I have this regex for now

/<div[^>]*>|(\d{1,9}\.\d{2})/

which detect the opening of a <div> and group the number in a currency format inside it.

If I have a string like this

<div class="foo">Hello world 4546.00 and 6596.45 bla bla bla</div>

I would like to only replace the numbers inside it with a preg_replace

As you can see in the example below, I don't want the number outside of the div to be selected, only ones inside.

https://regex101.com/r/AZd896/1/

@ctwheels we I need to summon him because it will be helpful to finish my client's task from hell ;) — Warface, Dec 08 '17 at 18:57
What you're looking to do is outside the scope of the capabilities for regular expressions. Regexes can find patterns in code, but they can't get semantic meaning. See http://htmlparsing.com/regexes for examples of why you don't want to try to parse HTML with regexes. — Andy Lester, Dec 08 '17 at 19:47
@AndyLester Lord Satan who goes by the name of `ctwheels` gave me a good regex which helped me do my `preg_replace`. And it's working like a charm https://regex101.com/r/AZd896/2 — Warface, Dec 08 '17 at 19:53

ctwheels · Accepted Answer · 2017-12-08T19:53:42.360

Brief

I'm not sure why you got downvoted so quickly, but I can only assume it's because of this question's topic and its relationship with regex match open tags except xhtml self contained tags.

By no means is this the best answer, but, in the scope of your question, it does solve your issue.

Code

See regex in use here

(?:<div[^>]*>|\G(?!\A))(?:(?!</div>).)*?\K\d{1,9}\.\d{2}

If the <div> tag might span multiple lines, you can add the s modifier to allow . to match newline characters as seen here.

Results

Input

dasdfasdf 355.56 asdfasd
<div class="sdaf">sdfsad 36546545643.00 asdfa sdf sadfasdf 544.45 sadfs</div>
dasdfasdf 355.56 asdfasd

Output

dasdfasdf 355.56 asdfasd
<div class="sdaf">sdfsad 36 asdfa sdf sadfasdf  sadfs</div>
dasdfasdf 355.56 asdfasd

Explanation

(?:<div[^>]*>|\G(?!\A)) Match either of the following
- <div[^>]*> Match the following
  - <div Match this literally
  - [^>]* Match any number of any character not present in the set (anything except >)
  - > Match this literally
- \G(?!\A) Assert position at the end of the previous match
(?:(?!</div>).)*? Tempered greedy token matching any character any number of times, but as few as possible, and ensuring not to match </div>
\K Resets the starting point of the reported match.
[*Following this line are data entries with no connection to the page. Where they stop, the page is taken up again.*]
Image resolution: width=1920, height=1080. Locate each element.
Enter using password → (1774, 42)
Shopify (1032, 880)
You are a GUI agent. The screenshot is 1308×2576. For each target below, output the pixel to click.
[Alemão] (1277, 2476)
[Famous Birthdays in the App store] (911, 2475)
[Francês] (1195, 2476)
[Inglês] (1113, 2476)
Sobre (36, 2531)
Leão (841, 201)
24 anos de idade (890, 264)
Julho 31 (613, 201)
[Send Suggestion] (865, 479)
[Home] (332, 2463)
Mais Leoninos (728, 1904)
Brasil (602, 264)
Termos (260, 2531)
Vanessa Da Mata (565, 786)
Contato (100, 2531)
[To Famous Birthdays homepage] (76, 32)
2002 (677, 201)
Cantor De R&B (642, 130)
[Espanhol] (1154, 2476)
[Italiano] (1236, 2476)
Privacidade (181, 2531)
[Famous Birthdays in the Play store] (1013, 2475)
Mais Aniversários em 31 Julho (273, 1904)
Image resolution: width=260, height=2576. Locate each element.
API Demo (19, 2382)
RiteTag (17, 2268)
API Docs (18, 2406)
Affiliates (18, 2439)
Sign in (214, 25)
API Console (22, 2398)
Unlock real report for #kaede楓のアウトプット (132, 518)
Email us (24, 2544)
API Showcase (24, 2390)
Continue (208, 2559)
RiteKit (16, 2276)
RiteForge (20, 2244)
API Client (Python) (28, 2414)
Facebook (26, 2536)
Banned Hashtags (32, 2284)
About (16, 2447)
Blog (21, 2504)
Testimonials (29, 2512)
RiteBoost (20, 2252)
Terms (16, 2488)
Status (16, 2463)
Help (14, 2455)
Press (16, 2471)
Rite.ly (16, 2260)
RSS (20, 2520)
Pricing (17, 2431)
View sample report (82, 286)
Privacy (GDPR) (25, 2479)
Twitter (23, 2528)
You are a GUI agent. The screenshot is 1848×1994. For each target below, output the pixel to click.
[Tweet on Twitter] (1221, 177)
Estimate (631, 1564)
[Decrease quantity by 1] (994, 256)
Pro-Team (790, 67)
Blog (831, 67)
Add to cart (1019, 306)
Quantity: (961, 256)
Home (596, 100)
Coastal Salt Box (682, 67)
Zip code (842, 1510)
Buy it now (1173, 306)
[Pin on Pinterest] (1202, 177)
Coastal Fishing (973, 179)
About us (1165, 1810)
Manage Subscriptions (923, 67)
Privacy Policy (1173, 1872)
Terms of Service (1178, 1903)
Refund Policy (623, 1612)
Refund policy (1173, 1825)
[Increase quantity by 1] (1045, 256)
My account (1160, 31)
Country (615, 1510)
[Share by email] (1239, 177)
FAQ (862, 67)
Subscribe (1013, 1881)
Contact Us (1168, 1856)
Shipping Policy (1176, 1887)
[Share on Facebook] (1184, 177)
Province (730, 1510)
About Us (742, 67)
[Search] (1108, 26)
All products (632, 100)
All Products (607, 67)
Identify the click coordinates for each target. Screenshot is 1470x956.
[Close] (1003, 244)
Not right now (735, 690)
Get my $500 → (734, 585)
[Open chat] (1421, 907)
Any previously consumed characters are no longer included in the final match.
\d{1,9}\.\d{2} Match 1-9 digits, followed by a literal dot ., followed by exactly 2 digits

Please note that this approach will break if the
is not on the same line as the text. — Andy Lester, Dec 08 '17 at 19:49
@AndyLester [the `s` modifier can be used](https://regex101.com/r/AZd896/3). I added a note to my answer including this logic. — ctwheels, Dec 08 '17 at 19:51

score 1 · Answer 2 · answered Dec 08 '17 at 19:21

While Parsing HTML with regex sounds like fun, please use a proper XML parser instead. You can use the following DOMDocument code to achieve, this functionality:

<?php

$html = 'dasdfasdf 355.56 asdfasd
<div class="sdaf">sdfsad 36546545643.00 asdfa sdf sadfasdf 544.45 sadfs</div>';

$doc = new DOMDocument();
$doc->loadHTML($html, LIBXML_HTML_NOIMPLIED | LIBXML_HTML_NODEFDTD);
$divs = $doc->getElementsByTagName('div');
foreach($divs as $div)
{
    $innerText = $div->nodeValue;
    $div->nodeValue = preg_replace('(\d{1,9}\.\d{2})', 'whatever', $innerText);
}

$html = $doc->saveHTML();

var_dump($html);

Now, with this you only have to parse with REGEX the inner string instead of the <div> itself.